Exercise prompt: Using the entries below, copy out all lines where "icon" is found.

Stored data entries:
= = = =
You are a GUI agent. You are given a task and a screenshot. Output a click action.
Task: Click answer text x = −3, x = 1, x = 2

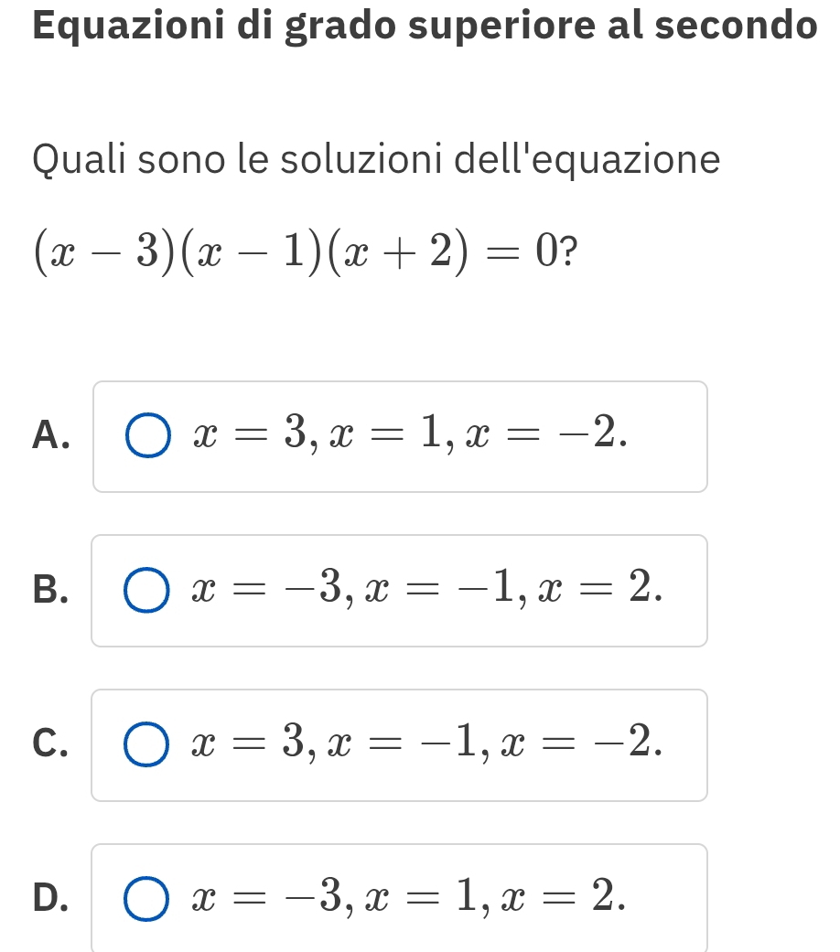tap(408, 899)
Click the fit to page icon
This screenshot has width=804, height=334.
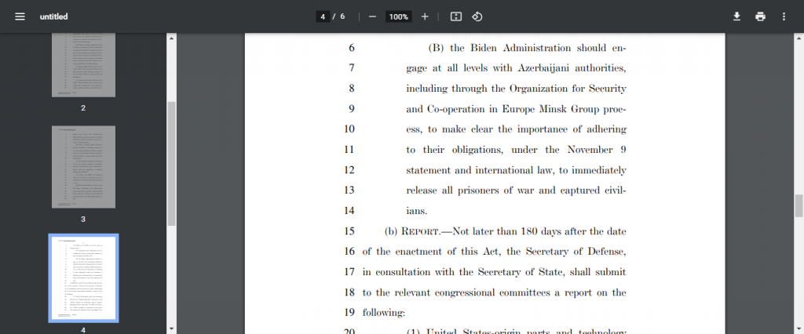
= = = =
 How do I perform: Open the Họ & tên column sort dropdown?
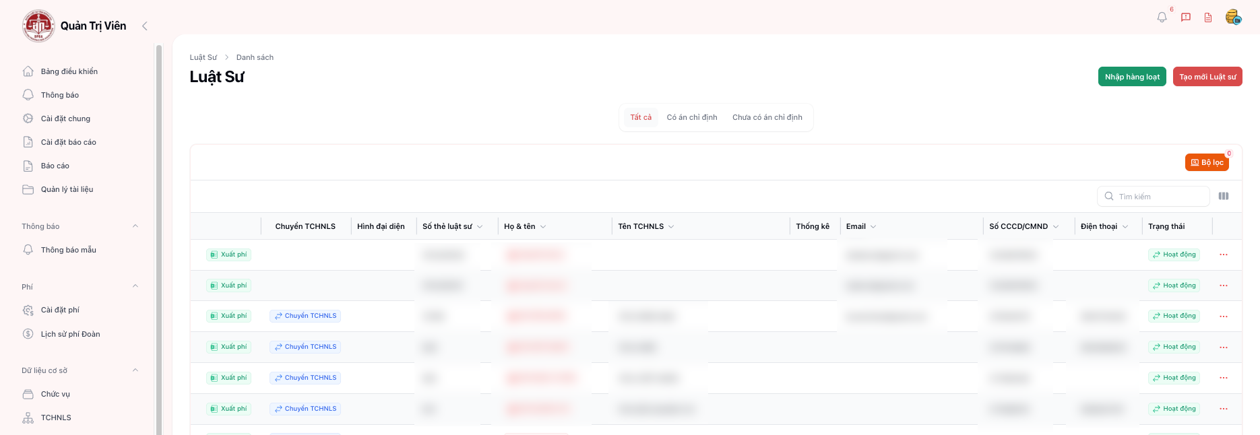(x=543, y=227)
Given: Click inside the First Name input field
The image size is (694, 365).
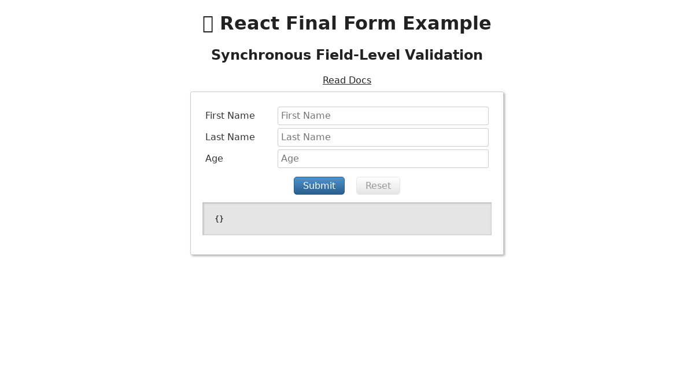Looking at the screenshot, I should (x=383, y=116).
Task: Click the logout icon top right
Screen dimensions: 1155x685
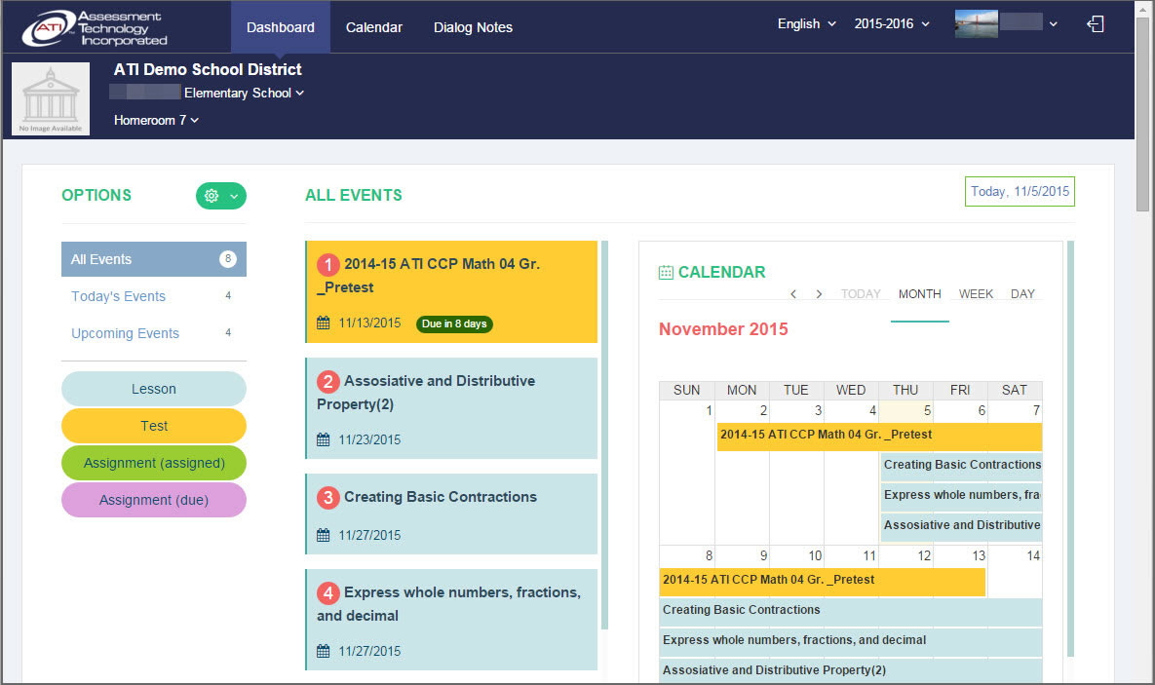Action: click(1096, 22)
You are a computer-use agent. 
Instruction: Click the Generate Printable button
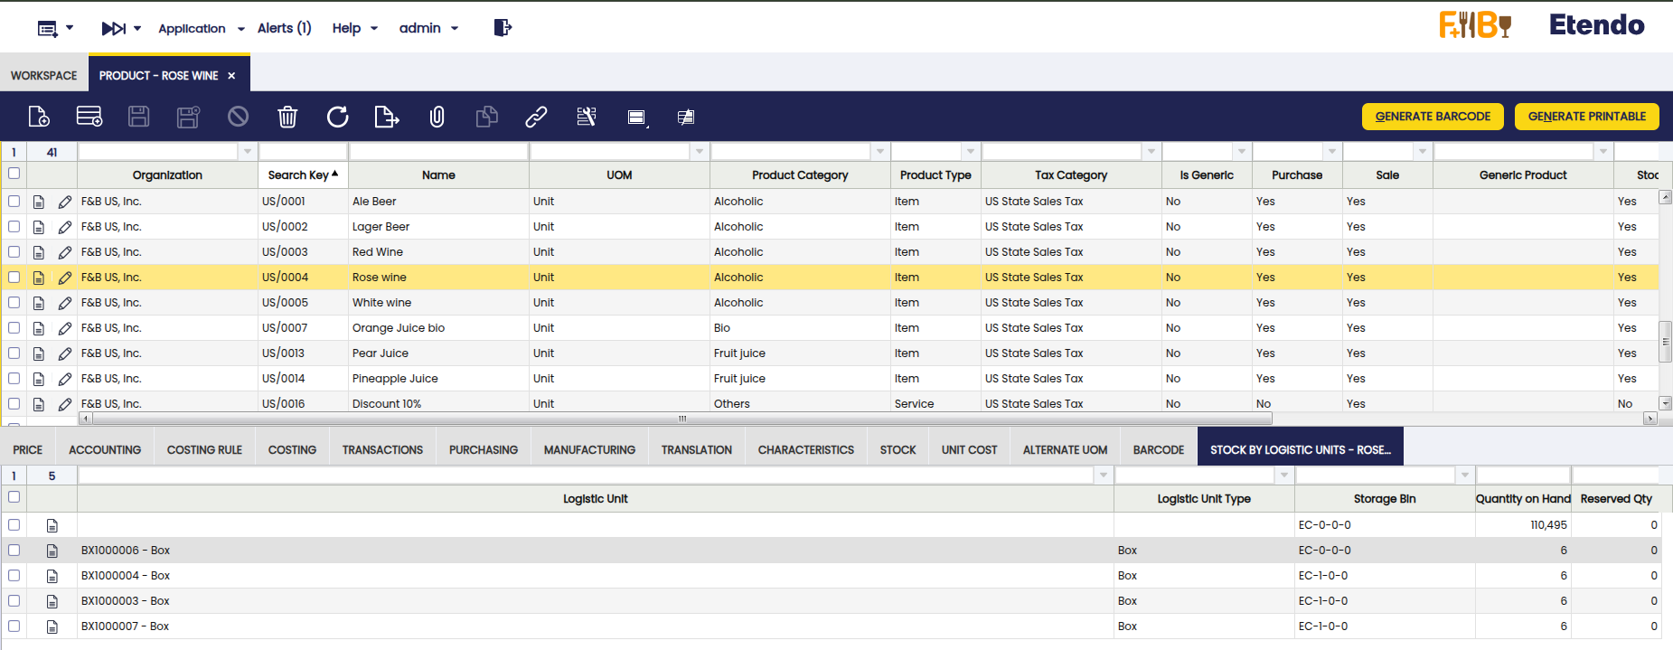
= = = =
Result:
Click the fit to page icon
Task: Click the logout icon top right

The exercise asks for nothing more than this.